The American Society of Composers, Authors and Publishers (ASCAP) collects songwriting royalties for its 80,000 members. ASCAP's constituency encompasses music publishers and songwriters including some of the best-known names in the business: Bruce Springsteen, Stevie Wonder, Garth Brooks, Madonna, Wynton Marsalis. More obscure writers and classical composers, lyricists, and publishers are also represented by the group. John Philip Sousa, Irving Berlin, and George M. Cohan were among the charter members. Besides distributing about 84 percent of its revenues to members, ASCAP also provides access to various types of insurance and benefits.
Tin-Pan Alley Origins
By the end of the 19th century, urbanization in the United States had brought entertainment out of the home and into nightclubs and cabarets. Performance had become more the domain of professional musicians, which dampened sheet music sales, the traditional income stream for music publishers. Meanwhile, some clubs were earning staggering profits on these performances while paying the publishers only the cost of the printed musical scores.

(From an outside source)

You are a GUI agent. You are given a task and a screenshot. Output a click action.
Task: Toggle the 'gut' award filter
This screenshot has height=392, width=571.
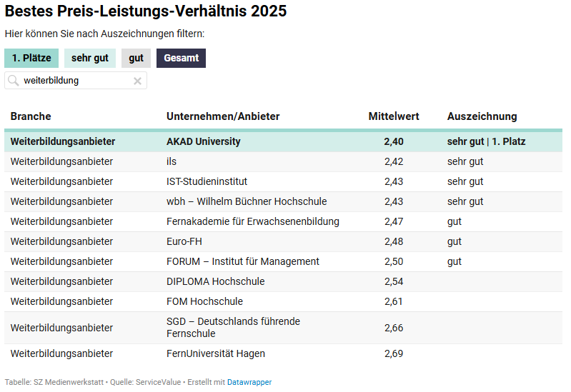[x=136, y=58]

The U.S. copyright law of 1909 provided the basis for ASCAP's existence. This law gave artists rights to how their work was used just as patents protected inventors of more tangible creations. The 1909 law applied to public performance of musical works as well.
A nostalgic version of ASCAP's birth recounts composer Victor Herbert hearing one of his songs being slaughtered in a New York cabaret and thereby becoming inspired to stop illegal infringements. Herbert was apparently one of a group of nine who met in a New York restaurant in October 1913 to create a performing rights organization. Nathan Burkan, an entertainment lawyer, and Englishman George Maxwell were also in attendance. ASCAP's first official meeting was held on February 13, 1914, whereupon Maxwell was named its first president. The group started out with about 100 members.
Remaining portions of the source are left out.